The fact that National Review tolerates and even seems to encourage this kind of naked hatred and bigotry places that once somewhat respectable magazine beyond the pale, for all time as far as I’m concerned. This is the territory inhabited by mindless, violent thugs, consumed by hatred and lashing out at anyone who disagrees with them, no matter how well-founded those disagreements might be. And these are the people who would see the world consumed by nuclear clouds, rather than ever admit they might be wrong.

All in all, it’s a thoroughly sickening display. As my headline says: no sympathy for any them, none at all. I only wish that there might be some way that this squabbling in the prowar ranks might translate into a weakening of Bush’s drive toward empire and perpetual war. But, alas, indications of any such weakening are scant to non-existent. Even though the signs of disaster mount day by day, as was true of Vietnam—which constituted a national tragedy from which we now see we learned absolutely nothing—we will not have second thoughts and change our direction until the costs become thoroughly unsustainable, and until a sufficient number of Americans become disgusted and fed up, and threaten retribution on their elected political leaders.

May that day come very, very soon.

-------------

[Originally posted on June 7, 2005: "You Must Accept All the Consequences."]

Naomi Klein ("Torture's Part of the Territory"):
Brace yourself for a flood of gruesome new torture snapshots. Last week, a federal judge ordered the Defense Department to release dozens of additional photographs and videotapes depicting prisoner abuse at Abu Ghraib.

The photographs will elicit what has become a predictable response: Secretary of Defense Donald Rumsfeld will claim to be shocked and will assure us that action is already being taken to prevent such abuses from happening again. But imagine, for a moment, if events followed a different script. Imagine if Rumsfeld responded like Col. Mathieu in "Battle of Algiers," Gillo Pontecorvo's famed 1965 film about the National Liberation Front's attempt to liberate Algeria from French colonial rule.

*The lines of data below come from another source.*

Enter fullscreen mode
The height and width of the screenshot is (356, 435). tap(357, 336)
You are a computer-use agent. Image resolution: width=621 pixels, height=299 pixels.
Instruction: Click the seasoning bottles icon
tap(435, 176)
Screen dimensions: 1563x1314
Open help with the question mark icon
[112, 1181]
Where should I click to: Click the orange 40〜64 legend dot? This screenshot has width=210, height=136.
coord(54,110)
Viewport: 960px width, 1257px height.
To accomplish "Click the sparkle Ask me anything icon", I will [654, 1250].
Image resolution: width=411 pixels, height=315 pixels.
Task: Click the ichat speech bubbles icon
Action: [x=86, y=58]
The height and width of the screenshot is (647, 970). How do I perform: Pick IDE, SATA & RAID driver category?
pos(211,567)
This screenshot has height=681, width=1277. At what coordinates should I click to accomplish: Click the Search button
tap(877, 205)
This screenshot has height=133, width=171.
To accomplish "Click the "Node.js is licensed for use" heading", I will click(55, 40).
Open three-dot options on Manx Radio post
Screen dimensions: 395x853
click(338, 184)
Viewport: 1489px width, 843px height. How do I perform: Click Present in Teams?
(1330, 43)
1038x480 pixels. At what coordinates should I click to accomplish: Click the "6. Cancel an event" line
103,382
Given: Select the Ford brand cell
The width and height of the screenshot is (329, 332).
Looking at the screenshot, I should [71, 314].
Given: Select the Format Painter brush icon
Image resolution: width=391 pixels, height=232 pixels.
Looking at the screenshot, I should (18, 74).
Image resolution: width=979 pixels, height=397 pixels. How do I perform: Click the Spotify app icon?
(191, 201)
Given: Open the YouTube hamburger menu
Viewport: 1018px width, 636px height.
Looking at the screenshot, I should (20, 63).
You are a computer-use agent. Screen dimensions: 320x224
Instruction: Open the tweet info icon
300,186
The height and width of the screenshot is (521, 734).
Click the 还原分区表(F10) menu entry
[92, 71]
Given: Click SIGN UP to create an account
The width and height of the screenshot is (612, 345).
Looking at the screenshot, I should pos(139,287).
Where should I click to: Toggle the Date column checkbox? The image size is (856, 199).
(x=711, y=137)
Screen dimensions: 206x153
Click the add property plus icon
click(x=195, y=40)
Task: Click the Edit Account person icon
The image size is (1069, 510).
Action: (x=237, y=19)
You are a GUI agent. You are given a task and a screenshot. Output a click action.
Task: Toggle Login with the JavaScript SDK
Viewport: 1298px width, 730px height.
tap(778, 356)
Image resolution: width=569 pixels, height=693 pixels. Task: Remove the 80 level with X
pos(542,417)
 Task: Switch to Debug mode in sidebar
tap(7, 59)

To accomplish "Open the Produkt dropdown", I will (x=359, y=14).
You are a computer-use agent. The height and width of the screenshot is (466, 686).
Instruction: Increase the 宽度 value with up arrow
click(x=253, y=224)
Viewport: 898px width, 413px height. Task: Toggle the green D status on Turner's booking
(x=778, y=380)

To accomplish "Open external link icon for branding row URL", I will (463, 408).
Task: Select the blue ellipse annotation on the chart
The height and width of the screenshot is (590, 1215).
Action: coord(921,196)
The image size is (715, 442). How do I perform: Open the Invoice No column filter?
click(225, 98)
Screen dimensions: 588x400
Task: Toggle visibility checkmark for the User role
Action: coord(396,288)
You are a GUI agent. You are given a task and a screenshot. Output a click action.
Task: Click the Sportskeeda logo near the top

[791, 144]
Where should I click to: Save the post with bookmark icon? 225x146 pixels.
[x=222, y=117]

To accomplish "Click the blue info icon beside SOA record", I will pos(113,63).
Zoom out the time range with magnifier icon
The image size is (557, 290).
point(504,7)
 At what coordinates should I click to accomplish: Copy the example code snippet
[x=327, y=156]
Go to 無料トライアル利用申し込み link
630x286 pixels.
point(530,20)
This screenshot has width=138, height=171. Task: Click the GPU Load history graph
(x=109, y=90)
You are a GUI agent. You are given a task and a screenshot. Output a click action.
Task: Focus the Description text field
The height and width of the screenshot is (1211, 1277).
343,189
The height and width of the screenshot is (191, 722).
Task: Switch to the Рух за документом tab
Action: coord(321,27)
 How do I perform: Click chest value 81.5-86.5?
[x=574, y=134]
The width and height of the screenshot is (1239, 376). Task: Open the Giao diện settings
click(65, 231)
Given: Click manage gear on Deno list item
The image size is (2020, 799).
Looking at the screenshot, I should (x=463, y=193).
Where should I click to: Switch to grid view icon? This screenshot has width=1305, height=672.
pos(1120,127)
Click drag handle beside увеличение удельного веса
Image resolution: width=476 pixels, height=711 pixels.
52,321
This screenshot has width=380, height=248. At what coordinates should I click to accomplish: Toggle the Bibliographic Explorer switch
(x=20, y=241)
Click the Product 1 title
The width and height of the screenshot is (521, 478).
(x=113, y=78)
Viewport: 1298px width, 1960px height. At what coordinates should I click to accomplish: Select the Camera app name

In one of the film's key scenes, Mathieu finds himself in a situation familiar to top officials in the Bush administration: He is being grilled by a room filled with journalists about allegations that French paratroopers are torturing Algerian prisoners.

Based on real-life French commander Gen. Jacques Massus, Mathieu neither denies the abuse nor claims that those responsible will be punished. Instead, he flips the tables on the scandalized reporters, most of whom work for newspapers that overwhelmingly support France's continued occupation of Algeria. Torture "isn't the problem," he says calmly. "The problem is the FLN wants to throw us out of Algeria and we want to stay. ... It's my turn to ask a question. Should France stay in Algeria? If your answer is still yes, then you must accept all the consequences."

His point, as relevant in Iraq today as it was in Algeria in 1957, is that there is no nice, humanitarian way to occupy a nation against the will of its people. Those who support such an occupation don't have the right to morally separate themselves from the brutality it requires.